### Reading text

--- Begin ---

FRIDAY, Oct. 9, 2009 — Dan Naddor

THEME: GO on ... — familiar phrases / names have "GO" slapped on the end, creating wacky etc.

Sorry for the posting delay today. As readers of my other blog and my Twitter followers know, wife brought home two strays yesterday, and they spent the night, and dealing with them and my other dogs and my daughter (home from school on holiday) ... took all my attention. I had to get up at 5 just to write the NYT blog before anyone in the house woke up. Dogs have been picked up by the woman who found them, and they're in good hands. Really really hoping they are just lost pets whose owners are looking for them (both purebreds, both sweet), but they might have been abandoned. Some people are just assholes. At any rate, the dogs will get good homes one way or the other. I couldn't let anything else happen to them.

Puzzle. It was fine. Typical. Add some letters, wackiness ensues. I was happy to see that the puzzle (specifically the cluing) had some more teeth to it today than on past weekends. This one took me well over 4 minutes. When it's back to taking me well over 8 minutes, honestly, I will be thrilled beyond belief. Til then, I'll just be happy with the mini-trend toward difficulty.

Theme answers:

  • 16A: Tropical fruit that grows underground? (CAVE MANGO)
  • 21A: Church game played with cans and bottles? (RECYCLE BINGO)

--- End ---

### Problem to solve
Reproduce the crossword blog post word for word, everything from "Puzzle. It was" down to "mini-trend toward difficulty.".

### Stored rows

--- Begin ---

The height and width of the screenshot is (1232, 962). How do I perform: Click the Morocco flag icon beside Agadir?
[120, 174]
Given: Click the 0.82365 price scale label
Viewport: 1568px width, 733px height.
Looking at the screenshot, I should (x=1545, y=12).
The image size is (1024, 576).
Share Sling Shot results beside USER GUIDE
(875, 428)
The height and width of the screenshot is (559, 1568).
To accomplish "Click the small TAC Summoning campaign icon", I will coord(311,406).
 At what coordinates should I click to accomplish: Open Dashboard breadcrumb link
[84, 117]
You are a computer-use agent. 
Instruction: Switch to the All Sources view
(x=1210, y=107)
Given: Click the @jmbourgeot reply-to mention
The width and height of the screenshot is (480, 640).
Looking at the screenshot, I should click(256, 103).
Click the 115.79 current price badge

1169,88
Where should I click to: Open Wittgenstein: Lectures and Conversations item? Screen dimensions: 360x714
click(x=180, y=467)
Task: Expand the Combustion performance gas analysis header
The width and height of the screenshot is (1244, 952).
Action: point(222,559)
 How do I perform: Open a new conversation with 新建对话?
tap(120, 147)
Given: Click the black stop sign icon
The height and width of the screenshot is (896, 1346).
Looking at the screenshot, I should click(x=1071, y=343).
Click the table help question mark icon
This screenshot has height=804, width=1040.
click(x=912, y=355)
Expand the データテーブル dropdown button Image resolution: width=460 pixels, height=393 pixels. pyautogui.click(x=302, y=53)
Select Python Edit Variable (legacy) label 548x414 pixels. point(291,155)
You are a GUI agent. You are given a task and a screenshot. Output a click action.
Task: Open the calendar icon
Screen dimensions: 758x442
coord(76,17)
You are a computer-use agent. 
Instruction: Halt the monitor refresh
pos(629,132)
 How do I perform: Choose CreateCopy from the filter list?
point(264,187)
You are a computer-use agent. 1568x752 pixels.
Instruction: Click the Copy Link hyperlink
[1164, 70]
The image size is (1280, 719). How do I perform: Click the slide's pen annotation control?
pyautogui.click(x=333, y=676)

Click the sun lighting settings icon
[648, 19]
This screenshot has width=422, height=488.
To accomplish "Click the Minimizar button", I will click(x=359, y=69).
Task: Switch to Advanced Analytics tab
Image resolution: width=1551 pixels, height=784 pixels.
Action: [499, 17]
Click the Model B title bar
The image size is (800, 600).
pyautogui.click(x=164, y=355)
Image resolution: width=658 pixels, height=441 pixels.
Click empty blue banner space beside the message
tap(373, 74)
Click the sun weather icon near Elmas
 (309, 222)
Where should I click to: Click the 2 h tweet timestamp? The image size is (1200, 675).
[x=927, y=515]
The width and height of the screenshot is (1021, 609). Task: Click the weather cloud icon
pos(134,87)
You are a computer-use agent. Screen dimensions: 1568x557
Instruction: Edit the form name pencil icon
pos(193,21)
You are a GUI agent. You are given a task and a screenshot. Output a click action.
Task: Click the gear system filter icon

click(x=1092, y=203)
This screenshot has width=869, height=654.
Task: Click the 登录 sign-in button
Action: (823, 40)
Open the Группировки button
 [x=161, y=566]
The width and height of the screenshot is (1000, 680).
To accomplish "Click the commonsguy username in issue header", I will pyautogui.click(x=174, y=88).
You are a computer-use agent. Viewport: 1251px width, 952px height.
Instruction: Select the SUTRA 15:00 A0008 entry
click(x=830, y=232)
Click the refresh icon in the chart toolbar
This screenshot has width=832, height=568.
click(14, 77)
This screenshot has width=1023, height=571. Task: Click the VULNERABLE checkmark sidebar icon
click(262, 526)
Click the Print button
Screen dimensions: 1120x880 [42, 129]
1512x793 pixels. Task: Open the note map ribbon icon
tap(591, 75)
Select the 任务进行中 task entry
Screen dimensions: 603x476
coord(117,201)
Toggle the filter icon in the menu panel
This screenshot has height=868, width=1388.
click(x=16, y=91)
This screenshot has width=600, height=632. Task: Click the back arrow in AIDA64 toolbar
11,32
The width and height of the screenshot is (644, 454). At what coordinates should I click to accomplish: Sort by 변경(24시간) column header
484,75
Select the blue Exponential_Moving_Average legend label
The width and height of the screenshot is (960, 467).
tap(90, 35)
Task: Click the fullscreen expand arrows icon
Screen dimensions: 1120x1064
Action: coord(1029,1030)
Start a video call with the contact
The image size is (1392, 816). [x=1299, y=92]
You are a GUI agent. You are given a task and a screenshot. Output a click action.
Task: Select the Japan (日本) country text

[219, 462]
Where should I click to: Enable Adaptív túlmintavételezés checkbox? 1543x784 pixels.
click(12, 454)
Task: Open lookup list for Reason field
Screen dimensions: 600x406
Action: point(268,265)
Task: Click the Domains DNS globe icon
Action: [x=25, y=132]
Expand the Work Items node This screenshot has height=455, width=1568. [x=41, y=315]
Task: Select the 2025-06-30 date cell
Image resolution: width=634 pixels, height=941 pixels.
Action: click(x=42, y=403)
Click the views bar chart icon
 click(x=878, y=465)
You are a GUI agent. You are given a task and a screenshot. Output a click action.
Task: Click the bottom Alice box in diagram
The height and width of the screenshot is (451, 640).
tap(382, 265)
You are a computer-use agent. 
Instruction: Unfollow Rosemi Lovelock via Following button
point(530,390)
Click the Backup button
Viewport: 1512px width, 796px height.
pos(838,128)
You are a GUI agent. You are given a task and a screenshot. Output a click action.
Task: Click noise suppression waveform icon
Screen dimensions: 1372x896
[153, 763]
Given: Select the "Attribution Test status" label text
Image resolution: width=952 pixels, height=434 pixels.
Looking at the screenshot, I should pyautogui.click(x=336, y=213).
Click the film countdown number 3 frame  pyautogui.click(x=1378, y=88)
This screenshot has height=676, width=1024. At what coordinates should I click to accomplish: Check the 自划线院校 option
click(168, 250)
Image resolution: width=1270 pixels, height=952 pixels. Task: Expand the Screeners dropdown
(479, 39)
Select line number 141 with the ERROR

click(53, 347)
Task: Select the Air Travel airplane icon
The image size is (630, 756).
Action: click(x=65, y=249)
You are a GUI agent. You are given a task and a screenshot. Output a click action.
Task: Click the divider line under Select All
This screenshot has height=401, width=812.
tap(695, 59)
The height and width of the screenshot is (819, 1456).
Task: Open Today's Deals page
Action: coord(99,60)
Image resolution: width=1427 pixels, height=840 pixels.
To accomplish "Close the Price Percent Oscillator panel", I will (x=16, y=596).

--- End ---

### Response
Puzzle. It was fine. Typical. Add some letters, wackiness ensues. I was happy to see that the puzzle (specifically the cluing) had some more teeth to it today than on past weekends. This one took me well over 4 minutes. When it's back to taking me well over 8 minutes, honestly, I will be thrilled beyond belief. Til then, I'll just be happy with the mini-trend toward difficulty.